Zahlreiche Projekte von GEOMAR wurden mit Fördergeldern der Bundesrepublik Deutschland durchgeführt. Zusammen mit          31 Partnern aus zehn Ländern ist GEOMAR derzeit am europäischen Verbundprojekt JPI Oceans „Mining Impact“ beteiligt. Es sollen Grenzwerte für Schädigungen durch die zukünftigen menschlichen Eingriffe definiert werden, welche das Ökosystem noch verkraften kann. Bei der ISA haben die Wissenschaftler eine beratende Funktion zur Festlegung „bestmöglicher Umweltstandards“ für einen zukünftigen Tiefseebergbau. 

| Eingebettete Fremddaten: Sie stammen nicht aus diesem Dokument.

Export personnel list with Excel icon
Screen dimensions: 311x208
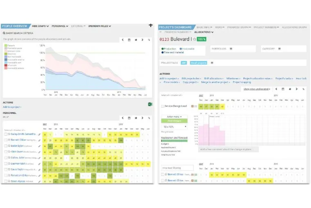150,104
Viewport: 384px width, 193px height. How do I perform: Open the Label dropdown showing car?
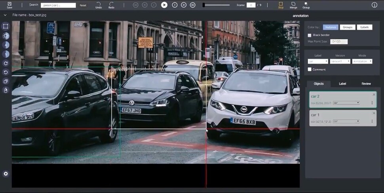(318, 61)
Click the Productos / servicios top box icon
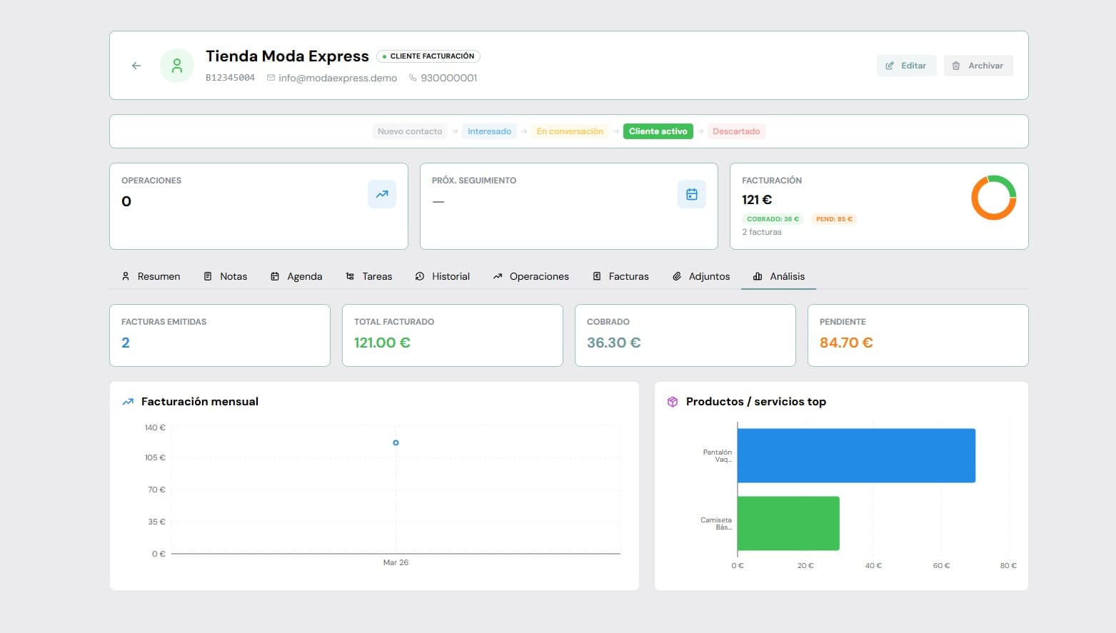 coord(672,402)
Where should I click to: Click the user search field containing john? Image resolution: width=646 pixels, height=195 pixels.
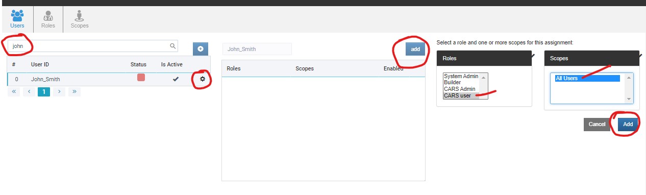(92, 46)
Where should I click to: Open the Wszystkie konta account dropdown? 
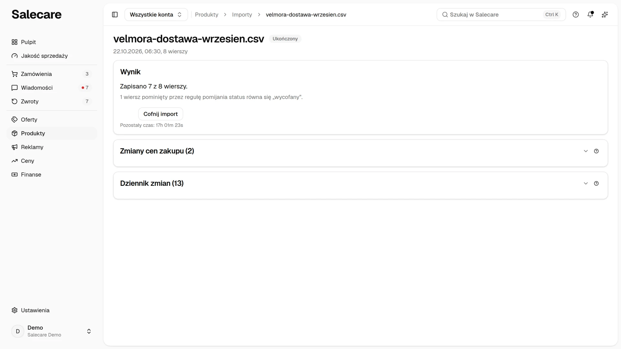pyautogui.click(x=156, y=15)
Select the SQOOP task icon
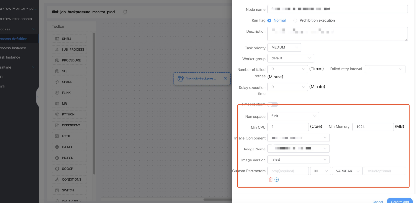Viewport: 416px width, 203px height. (x=57, y=169)
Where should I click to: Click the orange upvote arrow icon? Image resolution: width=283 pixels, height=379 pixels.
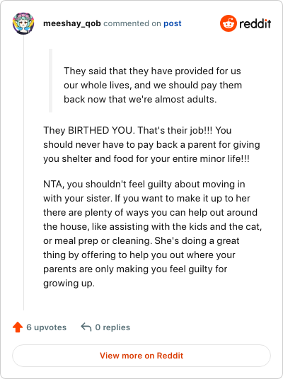(18, 327)
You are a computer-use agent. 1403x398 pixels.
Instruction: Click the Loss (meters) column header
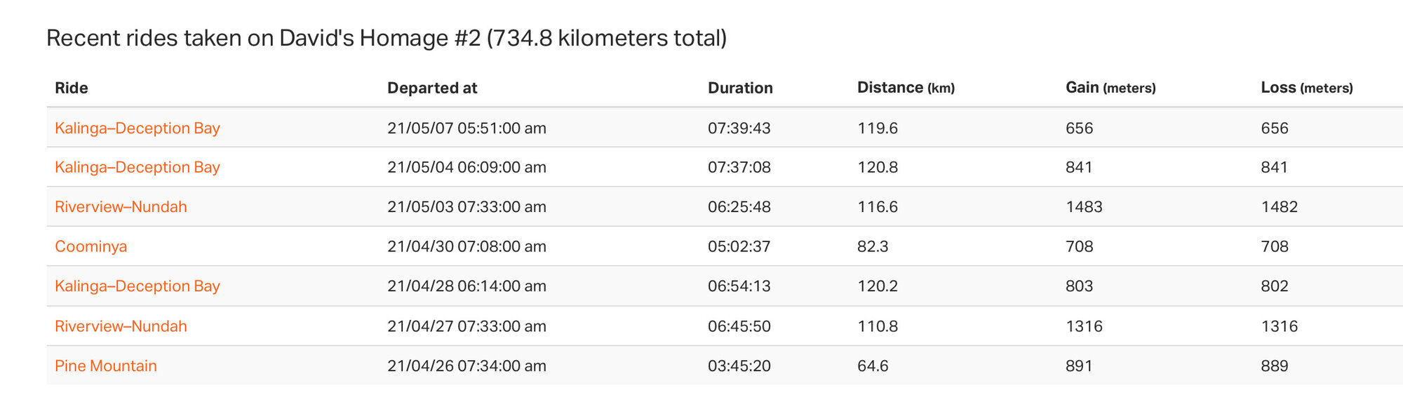click(x=1307, y=88)
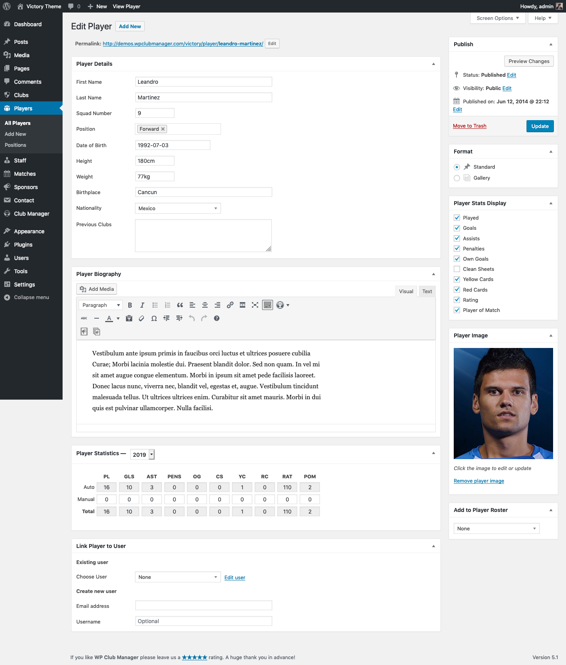Select the Gallery format radio button
The height and width of the screenshot is (665, 566).
pyautogui.click(x=457, y=178)
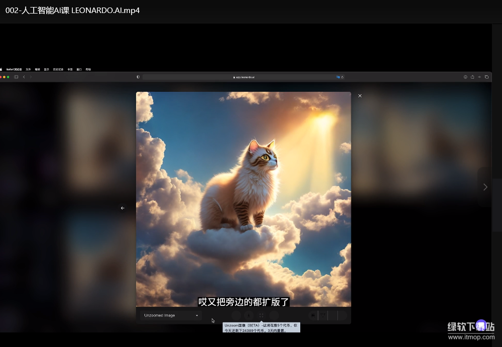Image resolution: width=502 pixels, height=347 pixels.
Task: Reload the page with the refresh icon
Action: pos(343,77)
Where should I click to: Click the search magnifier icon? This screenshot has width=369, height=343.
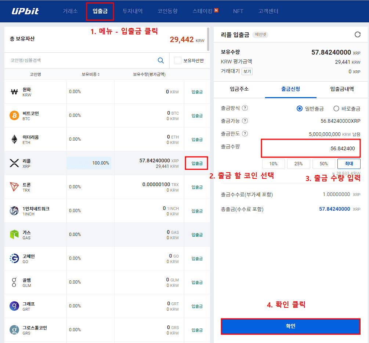(161, 60)
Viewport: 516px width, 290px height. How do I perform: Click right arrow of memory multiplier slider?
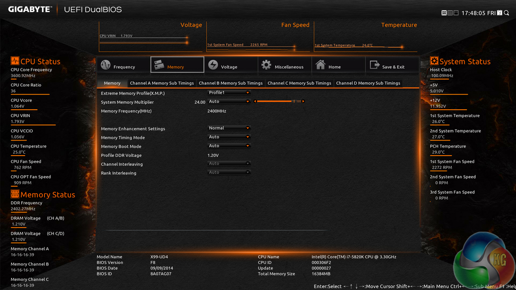tap(303, 102)
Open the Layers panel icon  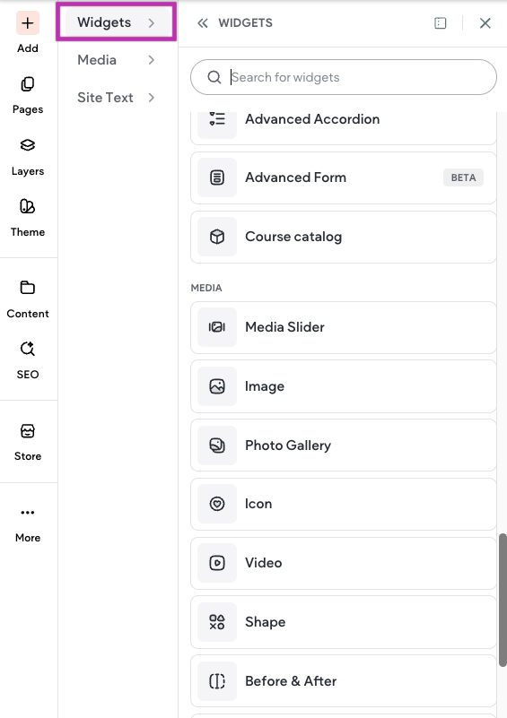[x=28, y=145]
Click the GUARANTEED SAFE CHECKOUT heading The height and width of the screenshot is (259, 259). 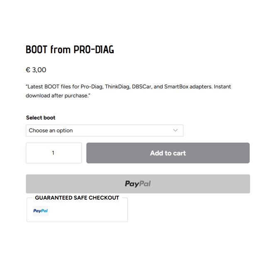click(x=77, y=198)
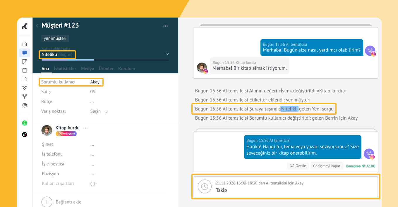398x207 pixels.
Task: Open the header three-dot options menu
Action: point(165,26)
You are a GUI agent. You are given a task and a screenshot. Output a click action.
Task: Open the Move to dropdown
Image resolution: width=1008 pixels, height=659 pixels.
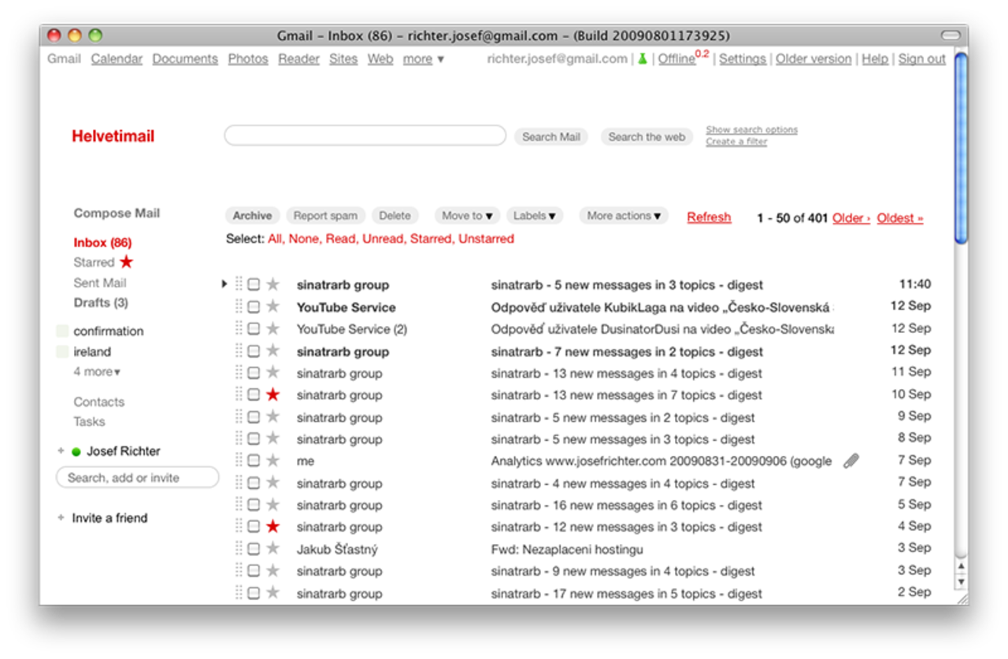click(466, 215)

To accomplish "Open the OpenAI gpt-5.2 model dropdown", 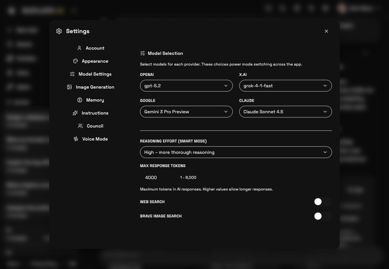I will pos(186,86).
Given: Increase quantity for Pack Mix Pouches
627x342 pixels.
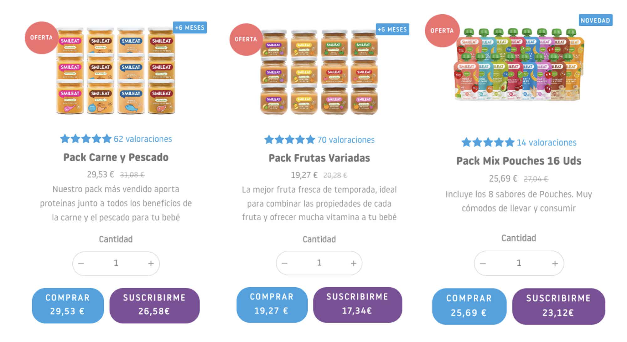Looking at the screenshot, I should pos(555,264).
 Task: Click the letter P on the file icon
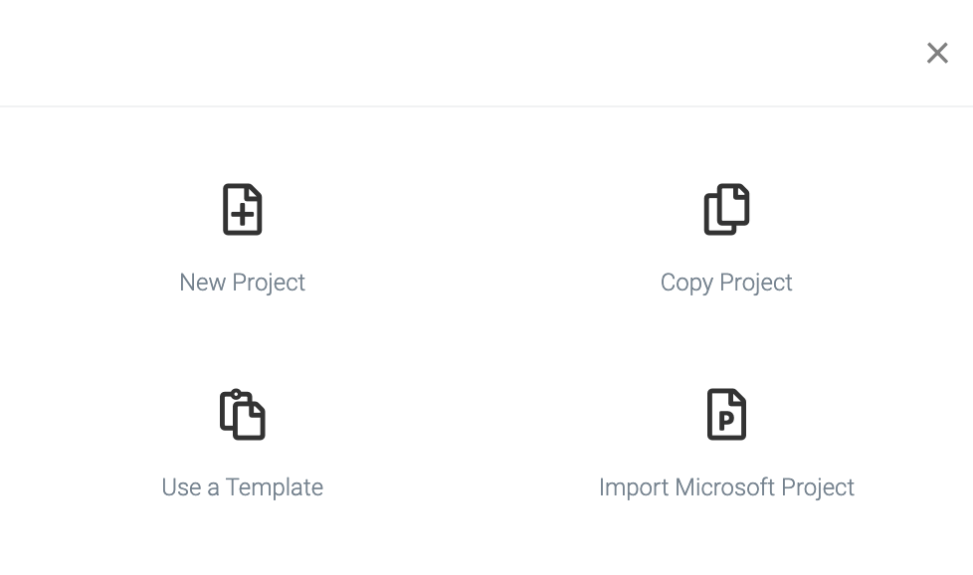(x=726, y=421)
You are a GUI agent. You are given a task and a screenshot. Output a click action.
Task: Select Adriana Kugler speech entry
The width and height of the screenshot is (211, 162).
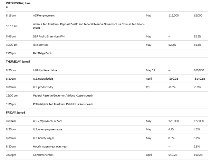pos(63,96)
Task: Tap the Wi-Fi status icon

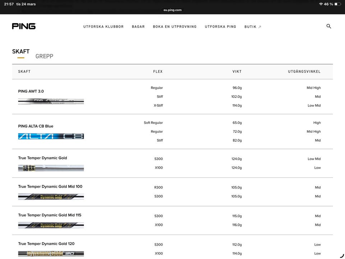Action: (x=321, y=4)
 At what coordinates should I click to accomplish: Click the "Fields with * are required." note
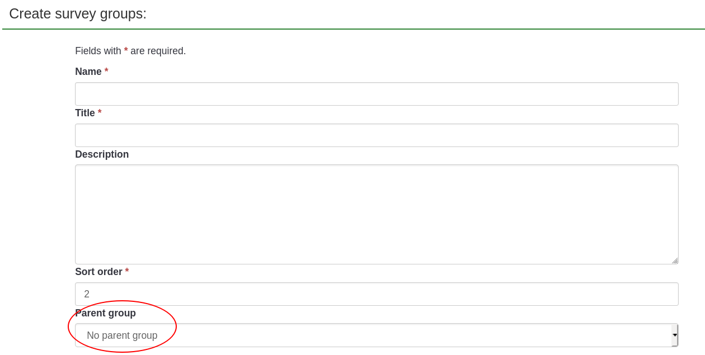tap(130, 51)
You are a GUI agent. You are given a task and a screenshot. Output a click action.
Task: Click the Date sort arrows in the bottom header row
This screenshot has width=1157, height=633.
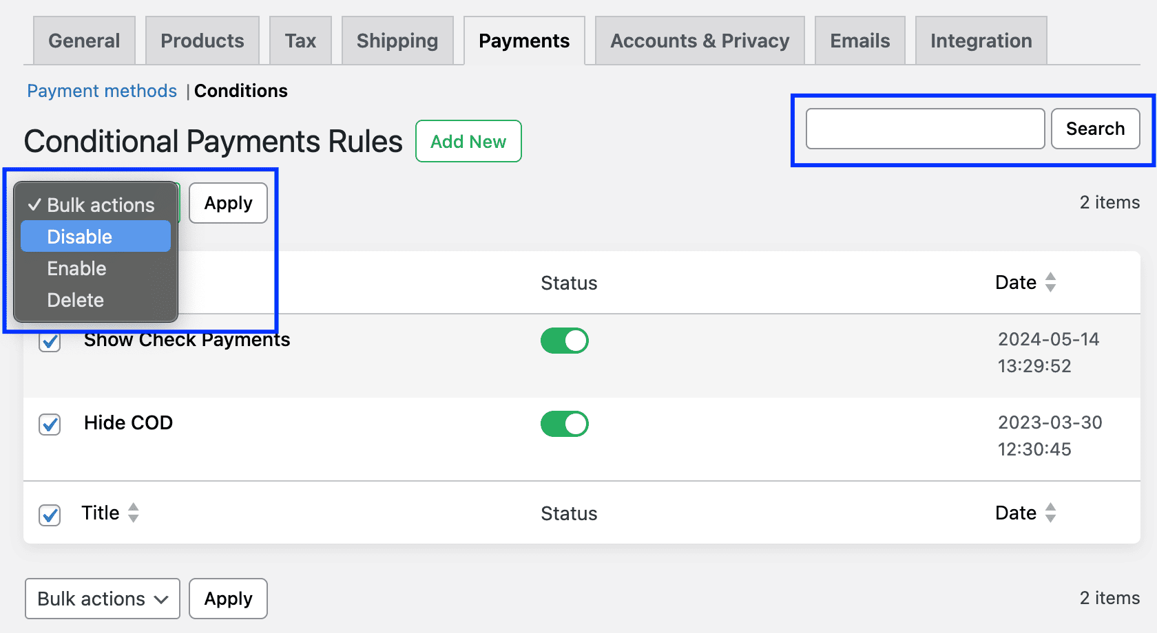click(x=1051, y=513)
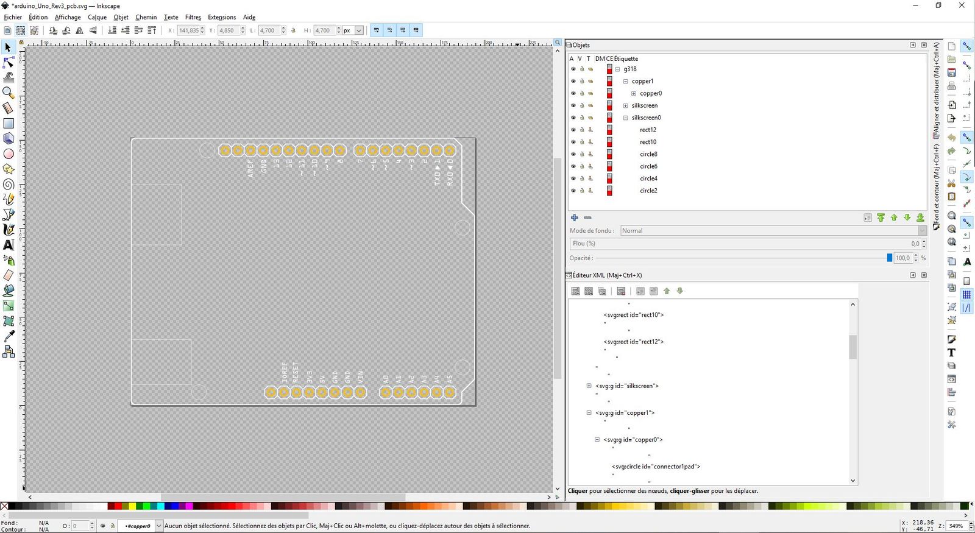This screenshot has width=975, height=533.
Task: Click the Gradient tool icon
Action: coord(9,306)
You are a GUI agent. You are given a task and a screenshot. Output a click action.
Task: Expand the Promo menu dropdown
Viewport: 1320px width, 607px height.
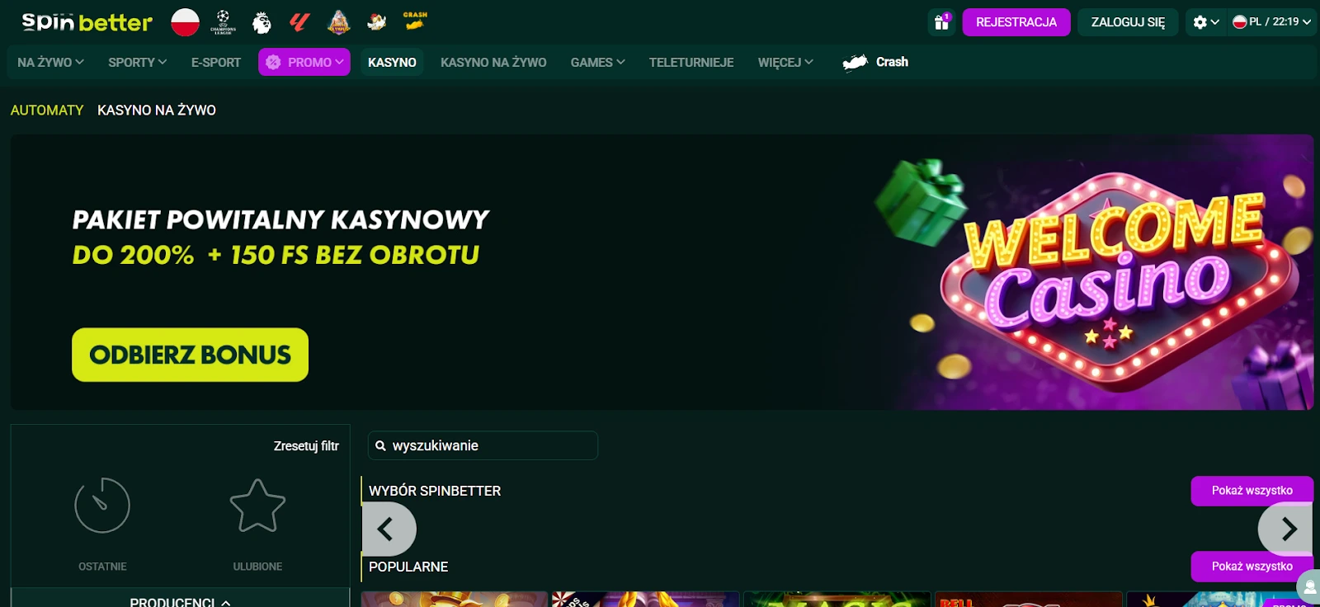(304, 62)
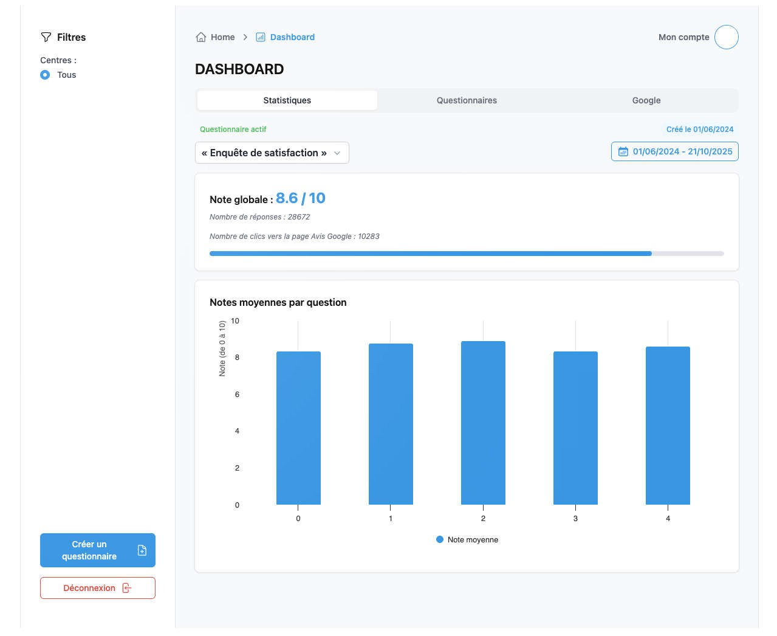
Task: Click the global score progress bar
Action: pyautogui.click(x=467, y=253)
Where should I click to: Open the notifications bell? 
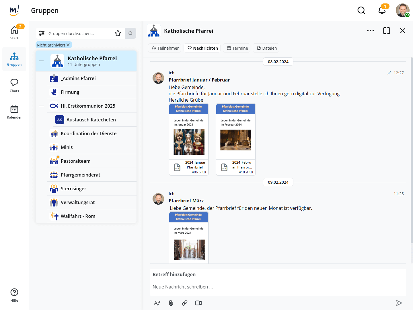tap(382, 11)
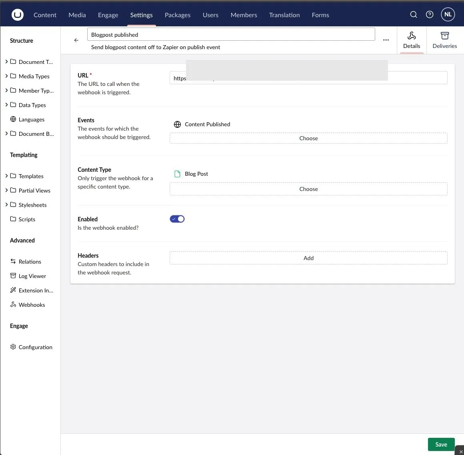
Task: Select the Extension Insights sidebar icon
Action: (x=13, y=290)
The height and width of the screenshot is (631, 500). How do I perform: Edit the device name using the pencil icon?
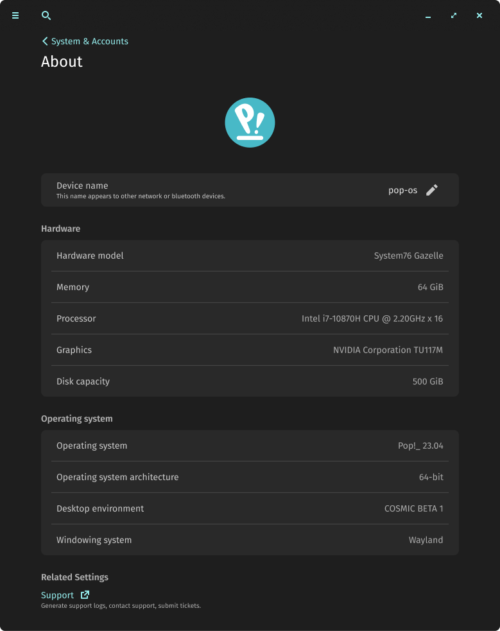(x=431, y=189)
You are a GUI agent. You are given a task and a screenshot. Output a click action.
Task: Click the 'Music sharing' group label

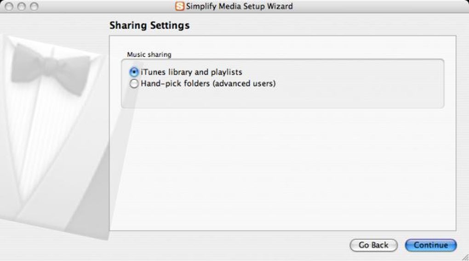149,54
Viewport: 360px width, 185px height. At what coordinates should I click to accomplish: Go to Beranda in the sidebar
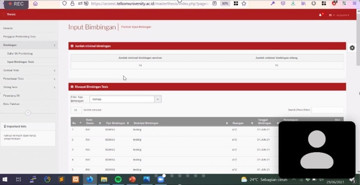point(8,28)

Allerdings ist noch unklar, wie die Regeln für den Abbau in der Tiefsee überwacht werden können. Seit Februar 2019 führen Wissenschaftler auf dem deutschen Forschungsschiff „Sonne“ im deutschen und im belgischen Lizenzgebiet der Firma DEME-GSR Untersuchungen zum natürlichen Zustand der marinen Umwelt durch. DEME-GSR plant, in beiden Gebieten einen Kollektor zur Ernte von Manganknollen in industriellem Umfang zu testen. Nach dem Eingriff werden die Forscher den Zustand des Meeresbodens erneut untersuchen.

Einen generellen Stopp aller Tiefseebergbauaktivitäten fordern dagegen seit Jahren unter anderem der BUND und die Weltnaturschutzunion IUCN. Sie warnen davor, dass die Ausbeutung der Tiefsee große Lebensräume unwiederbringlich zerstören könnte. Am 9. Juni, dem zehnten Tag der Ozeane, beklagte ein Vertreter des evangelischen Hilfswerks „Brot für die Welt“, dass kaum Informationen über das ungemein riskante Vorhaben in die Öffentlichkeit dringen.